And for Parrish, that’s the whole point. As he’s noted on his appropriately-titled blog “Decontextualize“, the context of the tweets is what makes them meaningful. But it’s also the thing that’s hardest to predict. Again from his interview with The Guardian:

Words aren’t just things that we write and use in our speech. They are also things we think about individually. Like sex, weed, swag — when they’re not in a sentence, we can also think about them individually. Everyword raises that question of thinking about a word just from that perspective, as a social object.

On the other hand, because @everyword is inside an individual person’s Twitter stream, the words take on the context of whatever else is in the stream at the time.

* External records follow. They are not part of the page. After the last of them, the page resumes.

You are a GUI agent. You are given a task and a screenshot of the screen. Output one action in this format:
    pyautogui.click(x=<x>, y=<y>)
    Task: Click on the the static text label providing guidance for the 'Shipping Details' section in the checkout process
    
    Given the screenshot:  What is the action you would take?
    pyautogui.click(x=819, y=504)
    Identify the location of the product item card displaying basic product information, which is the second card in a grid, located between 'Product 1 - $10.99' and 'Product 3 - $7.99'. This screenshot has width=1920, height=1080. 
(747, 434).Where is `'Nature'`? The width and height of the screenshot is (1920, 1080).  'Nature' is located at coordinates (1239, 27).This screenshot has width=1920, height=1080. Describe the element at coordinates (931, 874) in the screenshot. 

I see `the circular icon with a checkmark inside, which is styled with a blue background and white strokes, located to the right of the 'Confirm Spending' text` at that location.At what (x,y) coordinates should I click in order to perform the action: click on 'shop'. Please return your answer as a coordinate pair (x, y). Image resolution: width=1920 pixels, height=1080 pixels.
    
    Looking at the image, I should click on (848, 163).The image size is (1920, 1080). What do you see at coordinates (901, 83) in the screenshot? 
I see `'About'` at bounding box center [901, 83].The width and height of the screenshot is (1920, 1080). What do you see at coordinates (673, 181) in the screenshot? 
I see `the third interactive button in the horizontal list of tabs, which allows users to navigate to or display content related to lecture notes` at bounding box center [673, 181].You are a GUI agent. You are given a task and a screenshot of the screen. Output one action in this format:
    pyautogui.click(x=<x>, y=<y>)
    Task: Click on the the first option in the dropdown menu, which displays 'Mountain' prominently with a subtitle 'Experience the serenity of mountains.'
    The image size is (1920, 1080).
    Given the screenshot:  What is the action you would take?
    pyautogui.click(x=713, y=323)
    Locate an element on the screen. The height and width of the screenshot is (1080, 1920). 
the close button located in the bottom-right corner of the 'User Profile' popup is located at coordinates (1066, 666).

There’s the possibility of weird serendipitous interactions between a word in your stream and some other tweets. The word “super” might be tweeted, and then you read a tweet about a school superintendent or Superman movie.

This is the sort peculiar, incalculable beauty that I love about Twitter: the vibrant energy produced when uncontrollably random clusters of words are struck against one another.

Sometimes they produce a message greater than the sum of its parts. Far more often, it’s nonsense straight through. But the end result isn’t as important as the fact that more and more people are participating in the overall experiment.

It’s sad that Everyword won’t be one of the bots dipping into this crazy stream anymore. But I’m sure there will be something just as quirky soon enough.